The **\$readmemh** system task expects the content of the named file to be a sequence of hexadecimal numbers, separated by spaces or line breaks. Similarly, **\$readmemb** expects the file to contain a sequence of binary numbers. Thus, the file rom.data specified in the above example could contain the data

00000 0126F 017C0 A0018 10009 2667A 30115 00000

Values are read from the file into successive elements of the specified variable until either the end of the file is reached or all elements of the variable are loaded.

#### Programmable ROMs

ROMs in which the contents are manufactured into the memory are suitable for applications where the number of manufactured parts is high and where we are sure that the contents will not need to change over the lifetime of the product. In other applications, we would prefer to be able to revise the ROM contents from time to time, or to use a form of ROM with lower costs for low-volume production. A *programmable ROM* (PROM) meets these requirements. It is manufactured as a separately packaged chip with no content stored in its memory cells. The memory contents are programmed into the cells after manufacture, either using a special programming device before the chip is assembled into a system, or using special programming circuits when the chip is in the final system.

There are a number of forms of PROMs. Early PROMs used fusible links to program the memory cells. Once a link was fused, it could not be replaced, so programming could only be done once. These devices are now largely obsolete. They were replaced by PROMs that could be erased, either with ultraviolet light (so called EPROMs), or electrically using a higher-than-normal power-supply voltage (so-called electrically erasable PROMs, or EEPROMs).

#### **Flash Memories**

Most new designs use flash memory, which is a form of electrically erasable programmable ROM. It is organized so that blocks of storage can be erased at once, followed by programming of individual memory locations. A flash memory typically allows only a limited number of erasure and programming operations, typically hundreds of thousands, before the device "wears out." Thus, flash memories are not a suitable replacement for RAMs.

There are two kinds of flash memories, NOR and NAND flash, referring to the organization of the transistors that make up the memory cells. Both kinds are organized as blocks (commonly of 16, 64, 128, or 256Kbytes) that must be erased in whole before being written. In a NOR flash memory, locations can then be written (once per erasure) and read (an arbitrary number of times) in random order. The IC has similar address,

data and control signals to an SRAM and can read data with a comparable access time, making it suitable for use as a program memory for an embedded processor, for storing configuration parameters to be used to control system operation, and for storing configuration information for FPGAs.

In a NAND flash memory, on the other hand, locations are written and read one page at a time, a page being typically 2Kbytes. Read access to a given location would require reading the page containing the location, followed by selection of the required data, taking several microseconds. If all of the locations in a page are required, however, sequential reading is much faster, comparable in time to SRAM. Erasing a block and writing a page of data are significantly slower than SRAM access times. For example, the data sheet for the Micron Technology MT29F16G08FAA 16G bit IC specifies a random read time of 25µs, a sequential read time of 25ns, a block erase time of 1.5ms, and a page write time of 220µs. Given their different access behavior, NAND flash memories have a different interface than SRAMs, making control circuits more involved. The advantage of NAND flash memory is that the density of storage cells is greater than that of NOR flash. Thus, NAND flash chips are better suited to applications in which large amounts of data must be stored cheaply. One of the largest applications of NAND flash memories is in memory cards for consumer devices such as digital cameras. They are also used in USB memory sticks for general purpose computers.

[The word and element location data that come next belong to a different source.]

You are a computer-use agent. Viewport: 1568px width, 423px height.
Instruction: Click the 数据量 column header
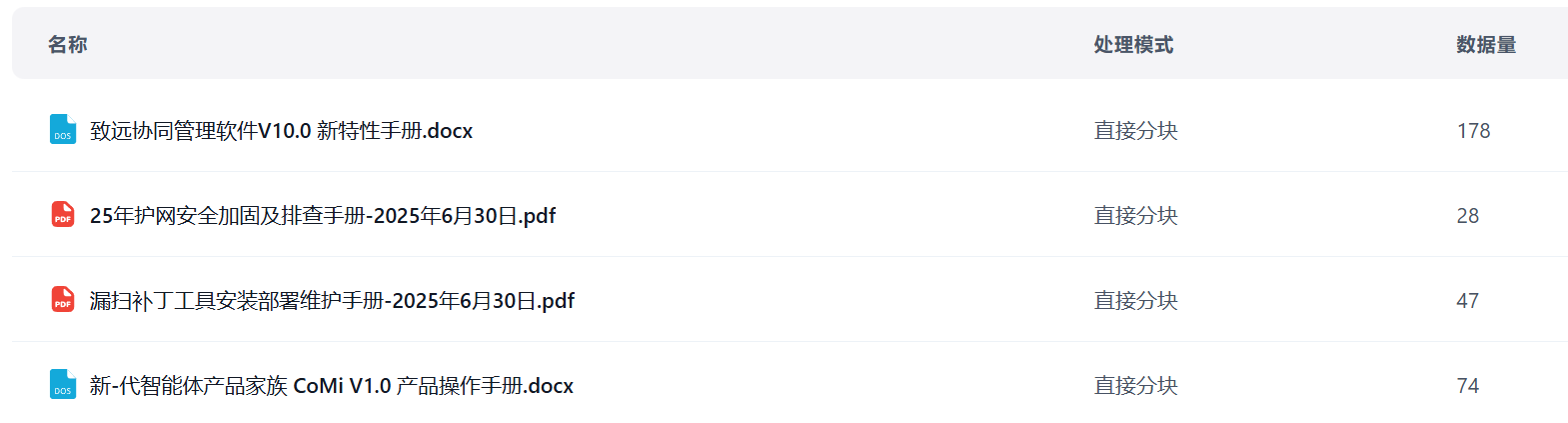click(1486, 44)
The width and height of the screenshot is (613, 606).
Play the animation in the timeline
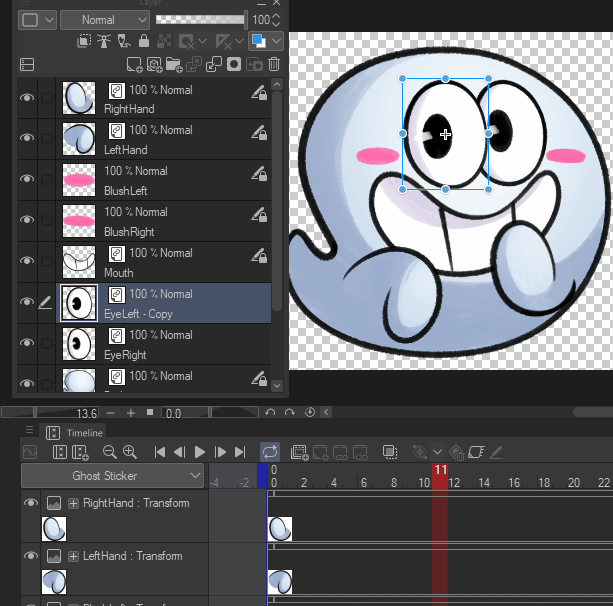click(200, 452)
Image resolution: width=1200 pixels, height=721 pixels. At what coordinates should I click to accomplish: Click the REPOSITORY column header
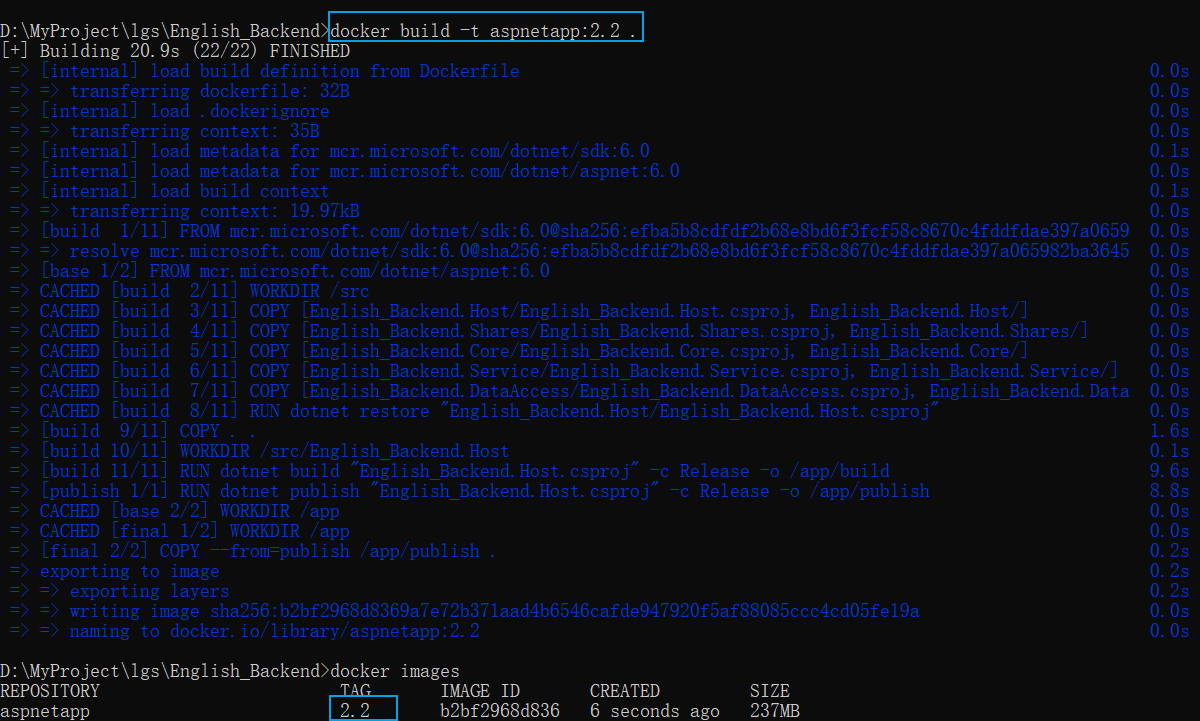tap(50, 691)
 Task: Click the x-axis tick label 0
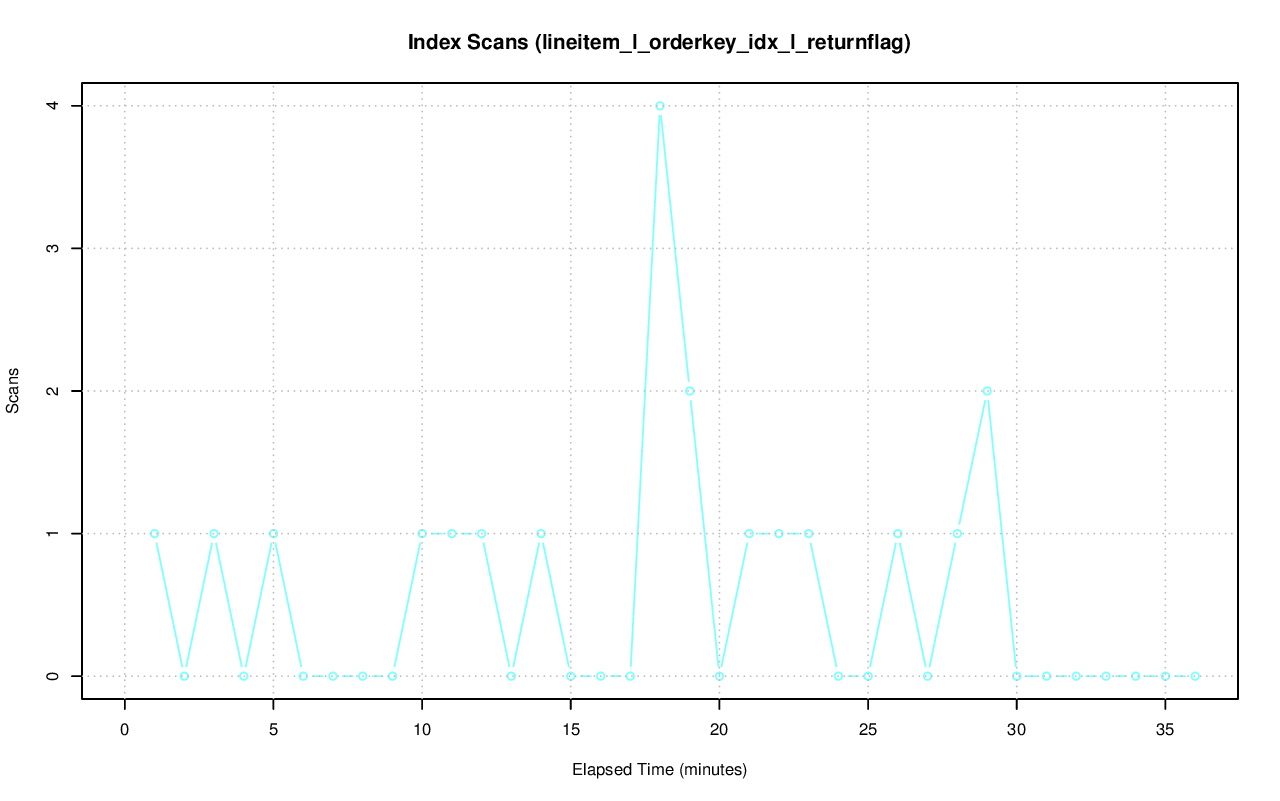tap(125, 729)
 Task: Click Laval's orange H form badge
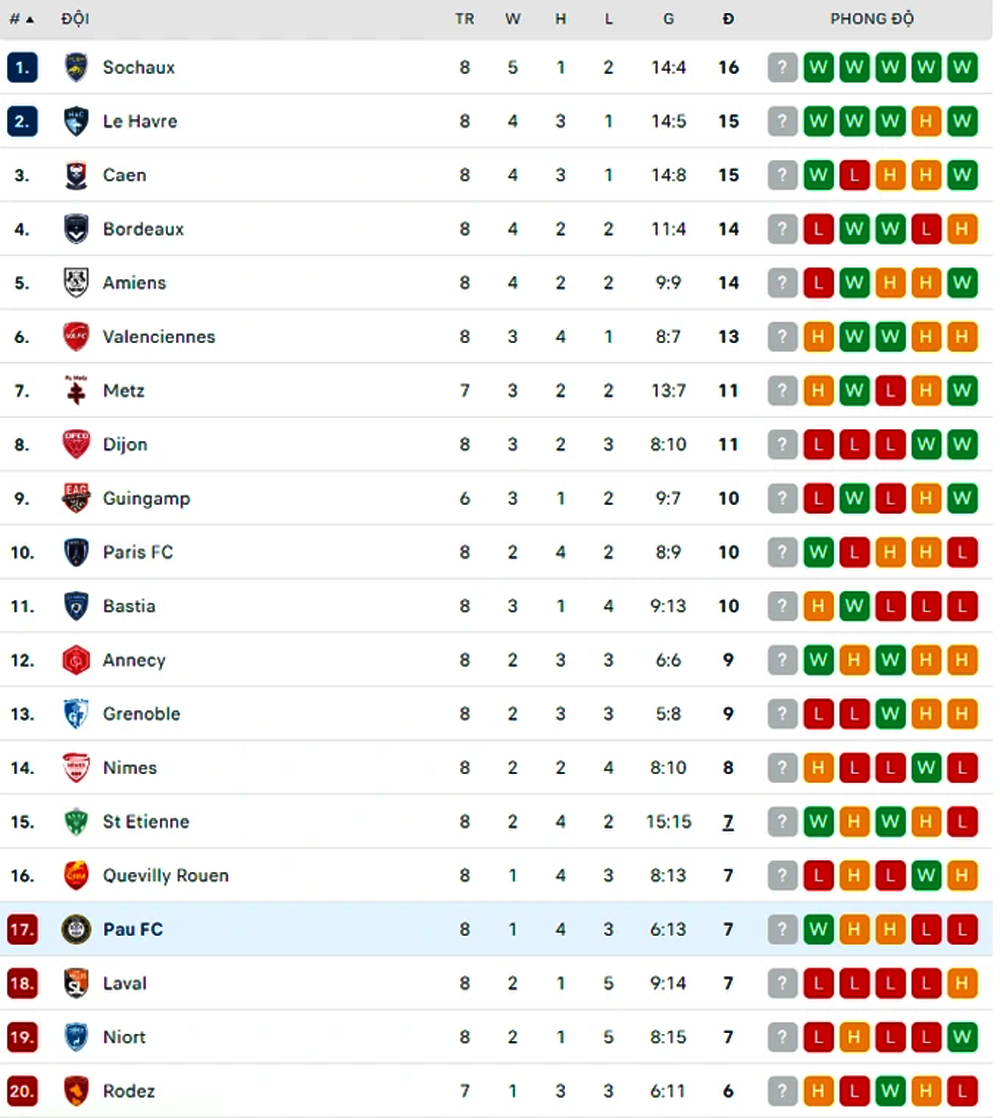coord(962,983)
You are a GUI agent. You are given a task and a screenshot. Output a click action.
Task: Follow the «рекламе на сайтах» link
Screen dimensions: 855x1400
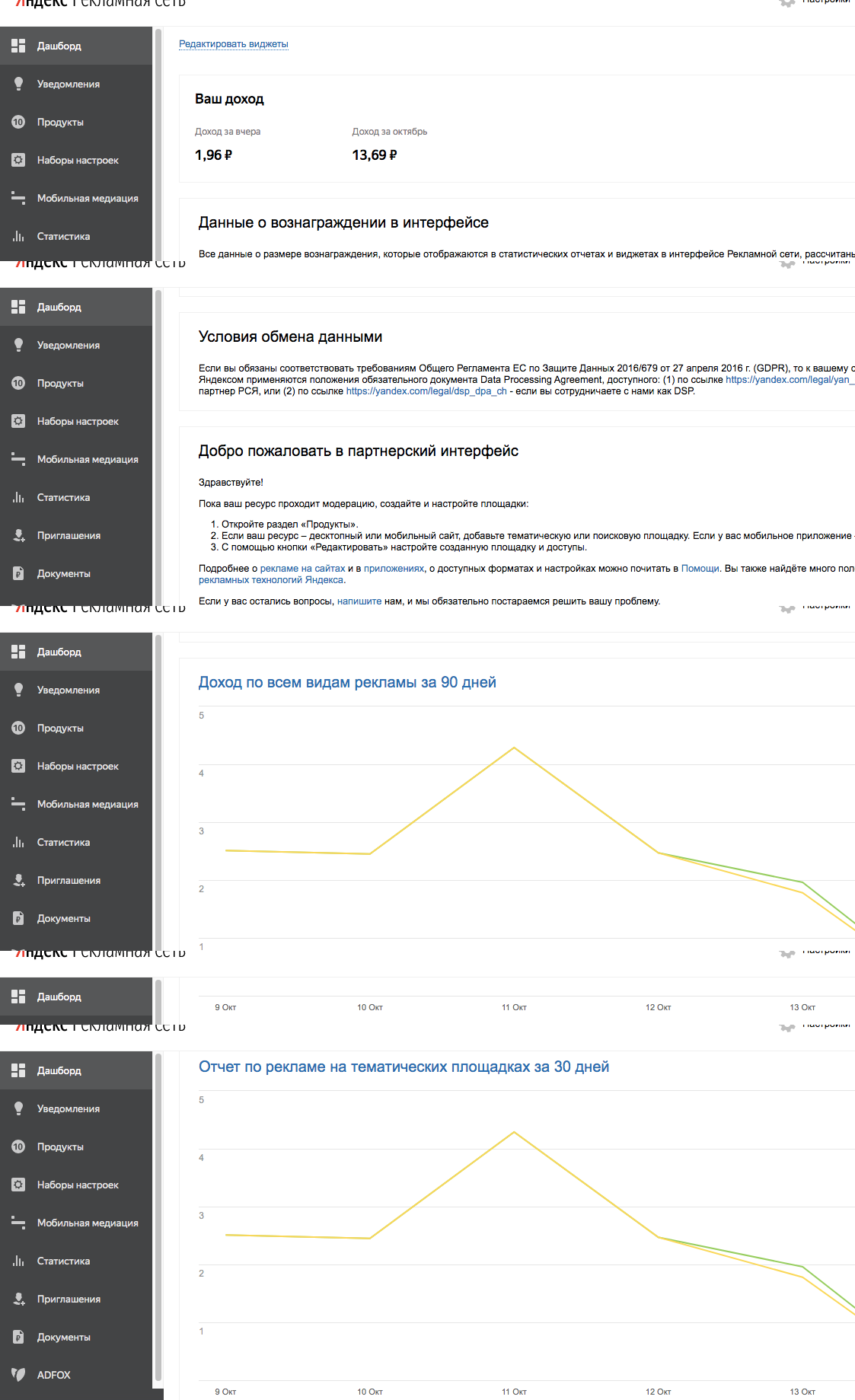[302, 569]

- 1. What is the difference between RAM and ROM?
- 2. What is meant by the terms volatile and nonvolatile?
- 3. What is the difference between static and dynamic RAM?
- 4. What is meant by the access time of a RAM?
- 5. Why are asynchronous SRAMs difficult to use in high-speed clocked synchronous designs?
- 6. What is the difference between flow-through and pipelined SSRAMs?
- 7. What Verilog type is required for a variable to represent memory storage?
- 8. What benefit does a multiport memory have over a single-port memory with multiplexed address and data connections?
- 9. How can we work out what will happen if we perform concurrent writes to a given location in a synchronous dual-port memory?
- 10. What does FIFO stand for?
- 11. How does a FIFO facilitate communication of data between clock domains?

# KNOWLEDGE TEST QUIZ

## 5.3 ERROR DETECTION AND CORRECTION

In most of our discussions, we have assumed that digital circuits store and process information correctly, though in Section 2.2.2 we did introduce the idea of bit errors and some approaches to dealing with them. Bit errors can occur in memories from a number of causes. Some errors are *transient*, also called *soft errors*, and involve a bit flip in a memory cell without a permanent effect on the cell's capacity to store data. In DRAMs, soft errors are typically caused by high-energy neutrons generated by collision of cosmic rays with atoms in the earth's atmosphere. The neutrons collide with silicon atoms in the DRAM chip, leaving a stream of charge that can disrupt the storage or reading of charge in a DRAM cell. The frequency of soft-error occurrence, the *soft-error rate*, depends on the way in which DRAMs are manufactured and the location in which they operate. Hence, soft-error rates are highly variable between systems. Soft errors can also occur in DRAMs and other memories from electrical interference, the effects of poor physical circuit design and other causes.

Errors that persist in a memory circuit are called *hard errors*. They can result from manufacturing defects or from electrical "wear" after prolonged use. A memory cell or chip affected by a hard error is no longer able to store data. A read operation would always yield a 0 or a 1 value, regardless of the bit value that was previously written.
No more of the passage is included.